Exercise inputs
====================

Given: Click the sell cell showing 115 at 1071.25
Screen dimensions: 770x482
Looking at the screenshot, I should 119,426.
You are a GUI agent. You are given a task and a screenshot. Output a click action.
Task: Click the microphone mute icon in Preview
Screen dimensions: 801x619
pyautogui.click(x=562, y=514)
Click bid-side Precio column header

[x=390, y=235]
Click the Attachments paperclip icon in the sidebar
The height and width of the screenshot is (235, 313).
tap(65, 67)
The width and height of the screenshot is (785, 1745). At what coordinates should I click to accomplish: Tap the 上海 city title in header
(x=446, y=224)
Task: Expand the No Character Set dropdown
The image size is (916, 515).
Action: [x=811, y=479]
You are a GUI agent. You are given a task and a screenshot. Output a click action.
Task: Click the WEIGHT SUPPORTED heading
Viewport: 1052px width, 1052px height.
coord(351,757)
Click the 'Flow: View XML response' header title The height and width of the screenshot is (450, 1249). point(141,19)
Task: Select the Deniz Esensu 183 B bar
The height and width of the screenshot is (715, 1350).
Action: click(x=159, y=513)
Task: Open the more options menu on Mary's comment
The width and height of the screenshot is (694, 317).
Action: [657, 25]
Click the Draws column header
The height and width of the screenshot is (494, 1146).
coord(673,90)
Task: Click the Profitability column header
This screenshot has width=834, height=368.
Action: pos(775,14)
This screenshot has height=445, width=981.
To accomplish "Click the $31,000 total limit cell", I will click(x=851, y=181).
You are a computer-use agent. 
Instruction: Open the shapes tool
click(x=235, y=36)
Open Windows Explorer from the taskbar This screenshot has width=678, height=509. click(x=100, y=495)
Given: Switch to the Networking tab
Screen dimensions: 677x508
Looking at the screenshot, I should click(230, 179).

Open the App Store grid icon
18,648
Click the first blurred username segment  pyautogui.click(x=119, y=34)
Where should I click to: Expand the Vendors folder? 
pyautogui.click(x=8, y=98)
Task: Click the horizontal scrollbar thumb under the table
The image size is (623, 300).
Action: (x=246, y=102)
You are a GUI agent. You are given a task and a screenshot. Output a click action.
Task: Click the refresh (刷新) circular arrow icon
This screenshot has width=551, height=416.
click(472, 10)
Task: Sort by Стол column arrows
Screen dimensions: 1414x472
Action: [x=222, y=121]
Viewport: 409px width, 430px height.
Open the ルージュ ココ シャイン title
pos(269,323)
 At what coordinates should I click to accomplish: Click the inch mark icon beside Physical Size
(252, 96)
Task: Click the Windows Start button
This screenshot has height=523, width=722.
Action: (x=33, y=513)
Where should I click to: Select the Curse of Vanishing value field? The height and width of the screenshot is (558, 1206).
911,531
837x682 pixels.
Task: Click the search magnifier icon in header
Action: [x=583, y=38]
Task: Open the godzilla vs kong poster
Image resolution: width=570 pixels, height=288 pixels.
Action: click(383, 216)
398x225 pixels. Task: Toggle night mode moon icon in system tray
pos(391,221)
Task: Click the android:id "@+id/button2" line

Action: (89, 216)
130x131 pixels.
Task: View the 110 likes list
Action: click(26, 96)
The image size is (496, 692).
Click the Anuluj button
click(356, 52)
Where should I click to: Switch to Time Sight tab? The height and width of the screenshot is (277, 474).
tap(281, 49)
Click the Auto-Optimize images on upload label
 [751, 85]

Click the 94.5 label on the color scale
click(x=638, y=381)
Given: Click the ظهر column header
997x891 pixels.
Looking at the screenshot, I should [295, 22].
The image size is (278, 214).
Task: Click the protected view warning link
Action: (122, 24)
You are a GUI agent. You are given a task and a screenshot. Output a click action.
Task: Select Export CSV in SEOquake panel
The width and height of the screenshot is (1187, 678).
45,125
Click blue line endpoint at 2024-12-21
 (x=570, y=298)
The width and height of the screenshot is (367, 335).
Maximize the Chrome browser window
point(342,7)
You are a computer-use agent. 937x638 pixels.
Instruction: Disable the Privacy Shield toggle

====================

What you need to do
The lines to copy run from the first line of the entries to the line containing "Click the Draws column header"; copy them exactly and output nothing else.

Written solution
Given: Click the sell cell showing 115 at 1071.25
Screen dimensions: 770x482
Looking at the screenshot, I should 119,426.
You are a GUI agent. You are given a task and a screenshot. Output a click action.
Task: Click the microphone mute icon in Preview
Screen dimensions: 801x619
pyautogui.click(x=562, y=514)
Click bid-side Precio column header

[x=390, y=235]
Click the Attachments paperclip icon in the sidebar
The height and width of the screenshot is (235, 313).
tap(65, 67)
The width and height of the screenshot is (785, 1745). At what coordinates should I click to accomplish: Tap the 上海 city title in header
(x=446, y=224)
Task: Expand the No Character Set dropdown
The image size is (916, 515).
Action: [x=811, y=479]
You are a GUI agent. You are given a task and a screenshot. Output a click action.
Task: Click the WEIGHT SUPPORTED heading
Viewport: 1052px width, 1052px height.
coord(351,757)
Click the 'Flow: View XML response' header title The height and width of the screenshot is (450, 1249). point(141,19)
Task: Select the Deniz Esensu 183 B bar
The height and width of the screenshot is (715, 1350).
Action: click(x=159, y=513)
Task: Open the more options menu on Mary's comment
The width and height of the screenshot is (694, 317).
Action: [657, 25]
Click the Draws column header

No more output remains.